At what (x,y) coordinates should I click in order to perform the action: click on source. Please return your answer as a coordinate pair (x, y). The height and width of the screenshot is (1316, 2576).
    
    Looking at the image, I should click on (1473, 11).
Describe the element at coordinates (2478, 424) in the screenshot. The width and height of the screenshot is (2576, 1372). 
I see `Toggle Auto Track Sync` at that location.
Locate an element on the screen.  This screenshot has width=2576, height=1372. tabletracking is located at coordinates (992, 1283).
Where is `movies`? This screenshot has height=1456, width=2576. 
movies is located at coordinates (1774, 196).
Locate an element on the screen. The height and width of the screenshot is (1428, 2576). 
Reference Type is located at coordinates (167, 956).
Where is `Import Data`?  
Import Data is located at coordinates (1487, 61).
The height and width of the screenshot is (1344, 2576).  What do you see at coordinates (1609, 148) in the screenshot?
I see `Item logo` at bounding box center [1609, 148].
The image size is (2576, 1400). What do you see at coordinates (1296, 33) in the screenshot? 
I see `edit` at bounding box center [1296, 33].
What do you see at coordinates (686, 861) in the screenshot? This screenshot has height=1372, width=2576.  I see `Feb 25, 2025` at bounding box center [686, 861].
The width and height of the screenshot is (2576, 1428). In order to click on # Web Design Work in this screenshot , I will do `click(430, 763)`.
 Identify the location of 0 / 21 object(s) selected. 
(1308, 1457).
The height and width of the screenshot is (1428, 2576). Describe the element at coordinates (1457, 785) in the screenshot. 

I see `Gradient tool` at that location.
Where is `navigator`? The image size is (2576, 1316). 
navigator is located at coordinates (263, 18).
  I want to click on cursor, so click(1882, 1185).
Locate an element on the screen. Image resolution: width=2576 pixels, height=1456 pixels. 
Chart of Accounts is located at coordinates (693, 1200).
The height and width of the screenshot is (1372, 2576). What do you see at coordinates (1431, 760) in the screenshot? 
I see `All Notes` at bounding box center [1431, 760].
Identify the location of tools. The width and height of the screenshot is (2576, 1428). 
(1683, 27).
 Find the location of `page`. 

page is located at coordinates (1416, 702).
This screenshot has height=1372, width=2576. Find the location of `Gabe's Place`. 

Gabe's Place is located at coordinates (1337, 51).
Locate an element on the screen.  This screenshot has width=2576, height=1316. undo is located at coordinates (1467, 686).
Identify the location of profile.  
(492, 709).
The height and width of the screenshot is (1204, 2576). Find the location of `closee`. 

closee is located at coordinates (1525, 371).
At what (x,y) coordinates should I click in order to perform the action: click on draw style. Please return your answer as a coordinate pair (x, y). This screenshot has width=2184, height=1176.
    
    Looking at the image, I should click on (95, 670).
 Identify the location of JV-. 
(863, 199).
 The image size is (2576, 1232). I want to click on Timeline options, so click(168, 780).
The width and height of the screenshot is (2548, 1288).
::::::::::
• [WRITTEN TASK] Copy the material above word for word.

• [ANSWER TO THE EXERCISE]
At what (x,y) coordinates should I click in order to perform the action: click on source. Please return your answer as a coordinate pair (x, y). The height and width of the screenshot is (1316, 2576).
    
    Looking at the image, I should click on (1473, 11).
Describe the element at coordinates (2478, 424) in the screenshot. The width and height of the screenshot is (2576, 1372). 
I see `Toggle Auto Track Sync` at that location.
Locate an element on the screen.  This screenshot has width=2576, height=1372. tabletracking is located at coordinates (992, 1283).
Where is `movies`? This screenshot has height=1456, width=2576. 
movies is located at coordinates (1774, 196).
Locate an element on the screen. The height and width of the screenshot is (1428, 2576). 
Reference Type is located at coordinates (167, 956).
Where is `Import Data`?  
Import Data is located at coordinates (1487, 61).
The height and width of the screenshot is (1344, 2576).  What do you see at coordinates (1609, 148) in the screenshot?
I see `Item logo` at bounding box center [1609, 148].
The image size is (2576, 1400). What do you see at coordinates (1296, 33) in the screenshot? 
I see `edit` at bounding box center [1296, 33].
What do you see at coordinates (686, 861) in the screenshot? This screenshot has height=1372, width=2576.  I see `Feb 25, 2025` at bounding box center [686, 861].
The width and height of the screenshot is (2576, 1428). In order to click on # Web Design Work in this screenshot , I will do `click(430, 763)`.
 Identify the location of 0 / 21 object(s) selected. 
(1308, 1457).
The height and width of the screenshot is (1428, 2576). Describe the element at coordinates (1457, 785) in the screenshot. 

I see `Gradient tool` at that location.
Where is `navigator`? The image size is (2576, 1316). 
navigator is located at coordinates (263, 18).
  I want to click on cursor, so click(1882, 1185).
Locate an element on the screen. Image resolution: width=2576 pixels, height=1456 pixels. 
Chart of Accounts is located at coordinates (693, 1200).
The height and width of the screenshot is (1372, 2576). What do you see at coordinates (1431, 760) in the screenshot? 
I see `All Notes` at bounding box center [1431, 760].
Identify the location of tools. The width and height of the screenshot is (2576, 1428). 
(1683, 27).
 Find the location of `page`. 

page is located at coordinates (1416, 702).
This screenshot has height=1372, width=2576. Find the location of `Gabe's Place`. 

Gabe's Place is located at coordinates (1337, 51).
Locate an element on the screen.  This screenshot has width=2576, height=1316. undo is located at coordinates (1467, 686).
Identify the location of profile.  
(492, 709).
The height and width of the screenshot is (1204, 2576). Find the location of `closee`. 

closee is located at coordinates (1525, 371).
At what (x,y) coordinates should I click in order to perform the action: click on draw style. Please return your answer as a coordinate pair (x, y). This screenshot has width=2184, height=1176.
    
    Looking at the image, I should click on (95, 670).
 Identify the location of JV-. 
(863, 199).
 The image size is (2576, 1232). I want to click on Timeline options, so click(168, 780).
The width and height of the screenshot is (2548, 1288).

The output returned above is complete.